-- Set exercise 1 --
In the post about the Facebook AI agent, rewrite the paragraph that opens "For the last 10 days" as a single shorter sentence that keeps its main facts.

We Built a Facebook AI Agent for a Realtor, Then Ran It on Ourselves First
A realtor approached us with a pretty straightforward request:
They wanted an AI agent that could help run their Facebook page.
The workflow they described was simple:
- they send listing details to the agent,
- the agent turns it into a Facebook post,
- the post gets scheduled automatically,
- and they receive updates through Telegram.
Before deploying it to them, we decided to run the same setup on our own business page first.
For the last 10 days, our own Facebook marketing has been handled through the exact workflow we're preparing for the realtor:
- we feed the system content briefs,
- the agent drafts posts in our page voice,
- scheduled jobs publish throughout the day,
- and every action routes back through Telegram for approval.
The reason we did this was simple:
If we wouldn't trust the system on our own page, we shouldn't ask a client to trust it on theirs.
What ended up being useful wasn't just proving the workflow worked, it was seeing what broke once the system started operating continuously.
A few examples:
At one point the audit system incorrectly marked a publishing session as incomplete even though the Facebook post had already gone live successfully.

[A run of records]
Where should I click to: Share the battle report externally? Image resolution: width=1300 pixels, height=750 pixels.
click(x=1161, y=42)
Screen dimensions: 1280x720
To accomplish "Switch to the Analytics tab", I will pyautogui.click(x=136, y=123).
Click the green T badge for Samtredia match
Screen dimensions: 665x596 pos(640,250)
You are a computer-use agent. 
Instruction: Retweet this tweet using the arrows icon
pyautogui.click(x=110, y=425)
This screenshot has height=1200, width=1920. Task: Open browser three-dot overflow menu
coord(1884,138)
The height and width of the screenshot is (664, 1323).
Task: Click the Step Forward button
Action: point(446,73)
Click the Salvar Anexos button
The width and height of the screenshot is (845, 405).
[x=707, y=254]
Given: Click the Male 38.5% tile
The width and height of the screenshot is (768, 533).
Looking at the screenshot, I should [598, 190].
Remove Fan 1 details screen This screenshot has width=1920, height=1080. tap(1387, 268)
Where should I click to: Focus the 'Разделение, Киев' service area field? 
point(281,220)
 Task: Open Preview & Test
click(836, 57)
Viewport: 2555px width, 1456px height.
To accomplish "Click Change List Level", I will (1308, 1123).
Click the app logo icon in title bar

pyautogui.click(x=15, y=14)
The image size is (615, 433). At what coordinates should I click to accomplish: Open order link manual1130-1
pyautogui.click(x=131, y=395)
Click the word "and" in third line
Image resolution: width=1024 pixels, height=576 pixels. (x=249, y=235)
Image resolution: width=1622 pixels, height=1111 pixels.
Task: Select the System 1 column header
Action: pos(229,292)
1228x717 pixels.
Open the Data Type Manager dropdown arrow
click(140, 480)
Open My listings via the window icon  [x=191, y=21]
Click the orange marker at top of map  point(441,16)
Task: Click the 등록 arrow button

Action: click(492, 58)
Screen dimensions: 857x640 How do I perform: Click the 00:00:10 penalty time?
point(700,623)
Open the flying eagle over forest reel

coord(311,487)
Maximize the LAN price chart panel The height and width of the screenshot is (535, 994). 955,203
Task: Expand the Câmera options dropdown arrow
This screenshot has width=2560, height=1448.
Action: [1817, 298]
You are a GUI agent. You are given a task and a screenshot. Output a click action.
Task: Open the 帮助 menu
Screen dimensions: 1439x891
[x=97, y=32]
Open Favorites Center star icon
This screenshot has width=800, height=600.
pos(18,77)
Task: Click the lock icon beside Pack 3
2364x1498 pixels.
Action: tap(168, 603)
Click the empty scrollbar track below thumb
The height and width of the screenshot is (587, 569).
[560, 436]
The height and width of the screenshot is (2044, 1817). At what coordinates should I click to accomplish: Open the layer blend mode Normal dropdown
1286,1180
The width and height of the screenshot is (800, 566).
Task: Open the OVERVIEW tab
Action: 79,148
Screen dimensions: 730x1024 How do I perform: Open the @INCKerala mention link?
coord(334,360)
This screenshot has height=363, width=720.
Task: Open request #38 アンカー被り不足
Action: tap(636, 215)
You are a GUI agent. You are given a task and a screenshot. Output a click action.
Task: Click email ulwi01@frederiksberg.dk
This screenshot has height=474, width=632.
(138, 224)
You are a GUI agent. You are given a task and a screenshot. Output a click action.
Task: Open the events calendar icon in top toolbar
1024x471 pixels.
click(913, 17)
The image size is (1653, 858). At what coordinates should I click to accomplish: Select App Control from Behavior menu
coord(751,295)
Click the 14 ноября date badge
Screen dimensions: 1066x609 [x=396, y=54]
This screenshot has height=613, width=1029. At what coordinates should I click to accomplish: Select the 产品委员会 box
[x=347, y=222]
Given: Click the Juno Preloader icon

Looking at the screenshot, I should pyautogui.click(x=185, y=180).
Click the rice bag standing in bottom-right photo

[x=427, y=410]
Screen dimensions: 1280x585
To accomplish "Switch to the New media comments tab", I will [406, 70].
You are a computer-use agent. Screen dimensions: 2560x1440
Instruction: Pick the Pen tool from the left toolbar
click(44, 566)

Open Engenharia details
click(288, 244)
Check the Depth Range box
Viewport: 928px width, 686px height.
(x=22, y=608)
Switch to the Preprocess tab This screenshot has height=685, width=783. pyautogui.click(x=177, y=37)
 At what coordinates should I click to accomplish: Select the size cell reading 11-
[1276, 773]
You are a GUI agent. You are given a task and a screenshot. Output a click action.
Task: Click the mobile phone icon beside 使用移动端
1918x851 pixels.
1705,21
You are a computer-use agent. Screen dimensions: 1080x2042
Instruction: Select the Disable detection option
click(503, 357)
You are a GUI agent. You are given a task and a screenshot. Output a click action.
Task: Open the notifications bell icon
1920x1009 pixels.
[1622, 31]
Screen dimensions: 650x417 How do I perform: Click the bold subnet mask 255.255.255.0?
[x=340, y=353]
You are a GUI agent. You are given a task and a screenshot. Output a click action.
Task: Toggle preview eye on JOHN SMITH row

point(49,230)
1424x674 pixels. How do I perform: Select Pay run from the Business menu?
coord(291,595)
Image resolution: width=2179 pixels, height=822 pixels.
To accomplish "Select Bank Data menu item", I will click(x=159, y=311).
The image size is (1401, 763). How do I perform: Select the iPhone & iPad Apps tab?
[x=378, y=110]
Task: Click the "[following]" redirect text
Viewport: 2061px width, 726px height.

-- Set exercise 2 --
Express the stretch of the records from the line containing "You are a computer-use agent. Screen dimensions: 2560x1440" through the line containing "(x=22, y=608)" as a JSON list of strings, one string per line, leaving out blank lines and including nothing else.

-- Problem solution 1 --
For 10 days, our Facebook marketing has run on the workflow prepared for the realtor: we feed in content briefs, the agent drafts posts in our page voice, scheduled jobs publish them through the day, and each action goes back through Telegram for approval.

-- Problem solution 2 --
[
  "You are a computer-use agent. Screen dimensions: 2560x1440",
  "Instruction: Pick the Pen tool from the left toolbar",
  "click(44, 566)",
  "Open Engenharia details",
  "click(288, 244)",
  "Check the Depth Range box",
  "Viewport: 928px width, 686px height.",
  "(x=22, y=608)"
]